> What to work on:
(a) Answer these questions from the culture shock blog post and its comments:
(i) Which country did the fiancé leave to start a new life in America?
(ii) Which saints does the post recommend for him?
(iii) According to the comment from Claudia's Genealogy Blog, where were she and her husband transferred in the mid 1970's?
(b) Carry on the culture shock blog post and its comments from its last line.

> Text to read:
Monday, January 31, 2011

Culture Shock

The hand holding, clapping war rages on in the comments section.  Who knew such a simple question would start such a donnybrook.  Sister St. Aloysius' worry of a future war in Heaven is not unfounded!  Time for a little palette cleanser:


My fiance has just moved from his home country of England to start a new life together in America. He is suffering from culture shock. Is there a patron saint who helps in a situation like this?


My goodness! Isn't that lovely? The poor man.  America is a very hard place to get used to, I would imagine.  Although, the food is a lot better!  Where in America has he landed, I wonder?  Because I get culture shock going from here on the West Coast to the Midwest.


I have a terrifically hard time finding any food that includes vegetables, for one thing, although I suppose technically speaking, potatoes are  vegetables, as is the tomato on the hamburger. You'd better be a big fan of iceberg lettuce, too. Your salad will have ham on it, if it isn't made up almost entirely of ham. You can't even find ham salad here anywhere. A request for ham salad would solicit blank stares.


And when you actually do find some vegetables, something untoward has been done to them. They have bacon bits on them, or cheese.  Not real cheese, either. Cheeze Whiz or Velvetta


But I digress.


Yes, of course we have a patron saint for him! We have a whole bunch of saints for him! I'd go with the North American Martyrs! Talk about culture shock!  Since I've covered them before, I'll just redirect you there. But I do want to highlight the fact that these men were shocked and horrified whilst having to live among the heathens and were beaten and chewed  trying to do their work here.


That would be much worse than broccoli with bacon bits and Velvetta


Which brings me back to the hand holding wars.  The North American Martyrs should add a little perspective to our thoughts.

8 comments:

Bethany said...

Dear Sister,
I have a question for you that you might find strange, but I really am serious.

I really enjoy documentaries and have been watching quite a few in these winter months. I've seen a number of them about the origins of our species, Homo sapiens.

I'm fascinated with the research that is being done in regard to our evolutionary cousins who share our genus, Homo. Such as Homo floresiensis, Homo habilis, and Homo neanderthalensis. It's so interesting to me to learn about how their lives might have been.

My question: Do you think these close relations to our species had souls? I know this is a big weird question, so I guess I'm just asking for your opinion, but I've been rolling it around in my head for a few days now, and wonder what others might think.

Thanks, Sister!

Clarence Heller said...

What an interesting blog you have. I was charmed by your writing, delighted by choice of medals and captivated by the handsome beauty of Xander.

Claudia's Genealogy Blog said...

In the mid 1970's my husband and I were transferred to Asia due to his work. That was a REAL culture shock.

You should come a little further East because we have a better variety of lettuce in PA and lots of other vegetables.

Tracy said...

Dear Bethany,
Pardon butting in on the conversation, but I would answer your question another way. The scientists have labeled Homo sapiens a person, and Homo floresiensis a pre-person. Thus your question about souls. I think that I don't trust their labels. I think that it is entirely possible that all the Homo etcetera were people, and had souls. We certainly have all different formats of homo sapiens in the world today, from very small people in central Africa to very tall people that play basketball.

berenike said...

All living things have souls - plants and animals (anima=soul). Soul just means "principle of life", what it is that makes a living thing alive.

> Recorded information:
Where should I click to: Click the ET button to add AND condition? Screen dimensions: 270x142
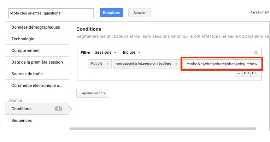(x=254, y=73)
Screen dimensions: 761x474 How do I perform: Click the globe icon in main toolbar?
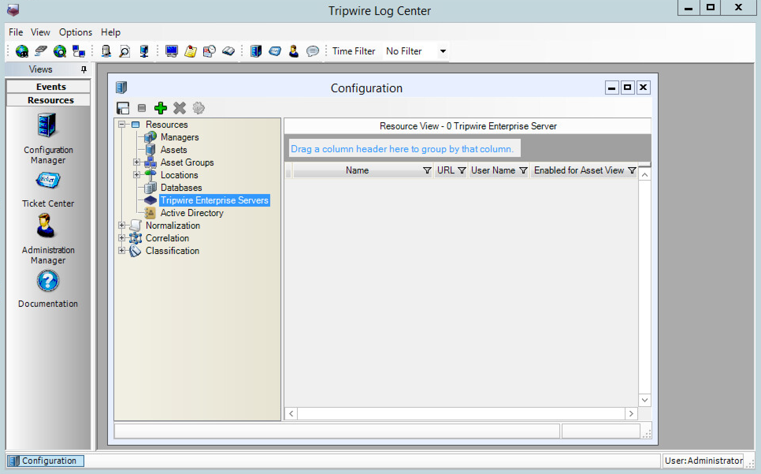pyautogui.click(x=22, y=51)
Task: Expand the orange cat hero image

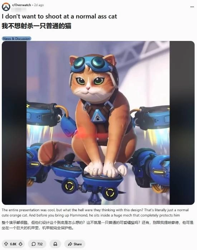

> Outputs in order:
(a)
(i) England
(ii) The North American Martyrs
(iii) Asia

(b)
An animal does everything a plant does, and some more things, so its soul includes everything that a plant's soul does, plus it has capabalities a plant's soul doesn't. A human's soul has all the capabilities of an animal's soul, plus something else - rationality. Our souls "enliven" our bodies, but there are some properties of our souls that are not dependent on the use of an organ the way eating, drinking, instinctual behaviours, and so on, are. Because of this our souls can exist without our bodies - they are immortal, whereas animal souls are not, because everything an animal soul does is bound up with the animal's body.

Though if there are going to be trees and so on and so forth in the New Jerusalem, I suppose there will be animals too. Just not actually the same ones, even if absolutely identical in every other respect to Tiddles and Bimbo.

Anonymous said...

I like Berenike's answer and would just like to say to SMM - Sugar you haven't eaten at the right places when you travel away from California. There are many, many wonderful places to eat, and enjoy. Keep trying and you will find them. Next time you venture out of state let your readers know and one of us can direct you to a nice place where you are traveling to.
You have a beautiful and very enlightening blog. God Bless,
Offer it up!

Aaron said...

Hello, I stumbled here doing a bit of research for a paper, but became intrigued by the conversation. I am not at all religious, I blame my parents (if there is an blame to be placed, that is) because we rarely went to church, but am fascinated with such thoughts and ideas as the true origin of our species and its features..

Back to the main point of the blog (I might as well contribute, perhaps provide a unique perspective). I feel rather unfortunate for not having been in a place other than Spring, (Southeast, just North of Houston)Texas for long enough to have truly experienced culture shock. Sure I have been on vacations to several states within the U.S. (mostly road-trips, only spending a few days or so in many of them). I find my situation unfortunate because I feel that it is important to have as many experiences as we can during our lives, and to be having so extreme an experience as to be truly culturally shocked would be the success of such an undertaking.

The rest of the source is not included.